SHORT PROBLEM: Copy the data from the line with "At what coordinates" through the end, substituting "graph" for "chart" and keeping everything else unchanged. Leave the pictures out of your answer.

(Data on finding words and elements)
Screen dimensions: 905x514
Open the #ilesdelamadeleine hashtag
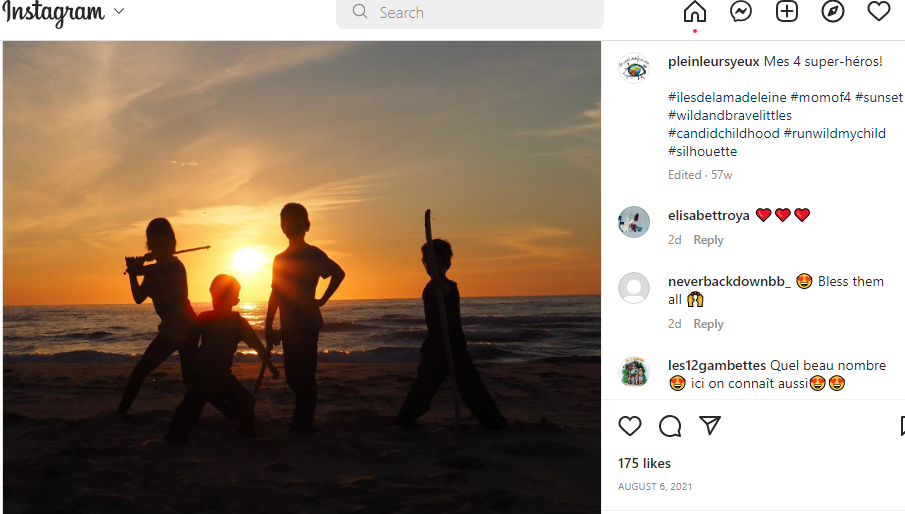click(727, 97)
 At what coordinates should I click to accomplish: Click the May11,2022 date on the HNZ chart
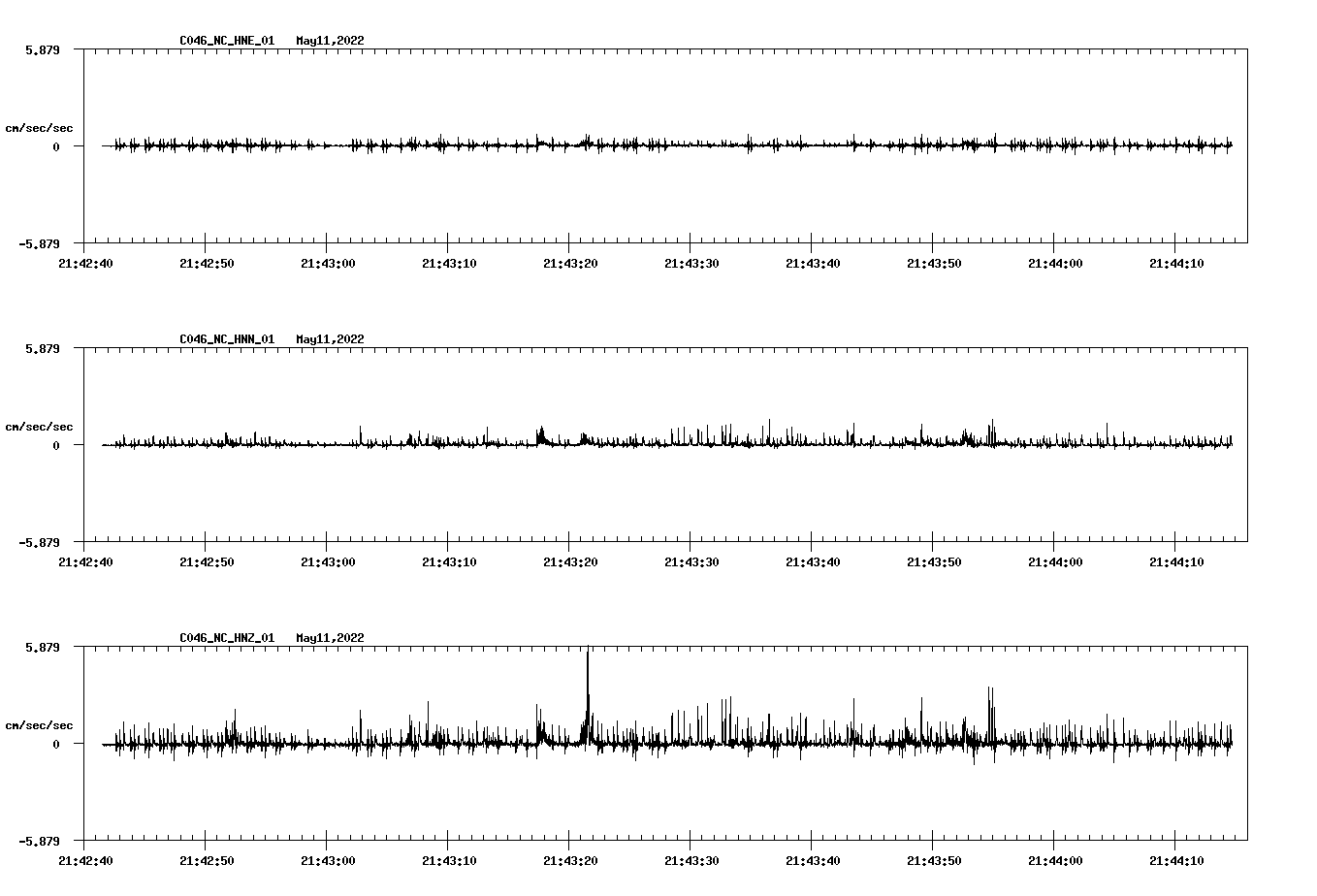pyautogui.click(x=330, y=638)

CORRECT RESULT:
 At what coordinates should I click to accomplish: Click the May11,2022 date on the HNZ graph
pyautogui.click(x=330, y=638)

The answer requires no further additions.